One night he called and asked for some tracking advice. He new I was on midnight shift.

I said give me 45 minutes to an hour And I will be over. He new I took one of my 5 personal days per year to help him track.

I? also annually transported hay and ran the tractor with the hay rake in tow every single year. I? begged to let me run the combine and Both Tom and his Dad Harry said (Kelly not a fing chance) lmao

I was given permission for life after that.

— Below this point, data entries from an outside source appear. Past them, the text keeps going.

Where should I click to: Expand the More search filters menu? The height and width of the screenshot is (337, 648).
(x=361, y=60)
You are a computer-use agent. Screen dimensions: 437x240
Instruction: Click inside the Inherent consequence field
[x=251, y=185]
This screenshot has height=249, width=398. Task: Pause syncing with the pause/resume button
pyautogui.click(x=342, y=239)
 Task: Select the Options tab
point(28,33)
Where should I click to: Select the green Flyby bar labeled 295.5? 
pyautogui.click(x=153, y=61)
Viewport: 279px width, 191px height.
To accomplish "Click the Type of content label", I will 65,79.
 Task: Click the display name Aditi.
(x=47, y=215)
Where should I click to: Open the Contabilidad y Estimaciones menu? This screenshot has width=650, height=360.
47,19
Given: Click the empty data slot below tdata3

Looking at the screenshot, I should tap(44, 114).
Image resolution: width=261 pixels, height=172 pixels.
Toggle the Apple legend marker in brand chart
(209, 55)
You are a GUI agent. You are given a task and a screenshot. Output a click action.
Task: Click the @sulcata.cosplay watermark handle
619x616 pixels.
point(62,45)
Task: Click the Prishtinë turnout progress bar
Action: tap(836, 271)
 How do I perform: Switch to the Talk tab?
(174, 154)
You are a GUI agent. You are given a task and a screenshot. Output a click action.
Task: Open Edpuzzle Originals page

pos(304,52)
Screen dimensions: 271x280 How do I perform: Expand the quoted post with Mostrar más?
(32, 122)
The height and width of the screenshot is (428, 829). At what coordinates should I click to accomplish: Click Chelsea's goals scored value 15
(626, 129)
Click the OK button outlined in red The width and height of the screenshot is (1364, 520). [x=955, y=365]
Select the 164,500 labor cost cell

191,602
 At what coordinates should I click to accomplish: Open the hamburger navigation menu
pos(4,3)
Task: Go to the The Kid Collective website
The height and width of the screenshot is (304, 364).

Lmao skip forward 10 years and he got tired of farming sold his farm for a blue fortune, and then bought a lake front house with a 1 acre lot....

From: Mr.C
21-Nov-17

Mr.C's embedded Photo
Mr.C's embedded Photo
funny stuff Ambush that old chevy was not quite ready for a road trip! after reading the thread even I got some new ideas to thank my LOs I don't think the cheese cake would make it to him lol id eat it MikeC

From: Rock
21-Nov-17
Like Lou mentioned I am always in trouble with my landowner friend as when I hear them talk about something they want or need I just buy it for them. They always give me grief and want to pay for it, I just tell them that it is cheap for what I am getting but they think I work too much helping them when I am there. I help brand, move cattle, drive grain trucks, mend fence and fix things around the house/ranch etc. For this I get a place to stay in their house and they feed me also, not sure I could ever do enough to cover all that.

From: catfisher
21-Nov-17
Everyone who has commented here has one thing in common, we have all met some great Americans. I have had coffee, been invited to parties, graduations, and spent the night in L.Os homes. I have had some outstanding hunting provided by these folks over many years, and I will remember it for the rest of my life. I always tried to show my appreciation in some small way and while some were hesitant to take it, I know it was appreciated. Just a tip: don't give liquor unless you are sure it is OK.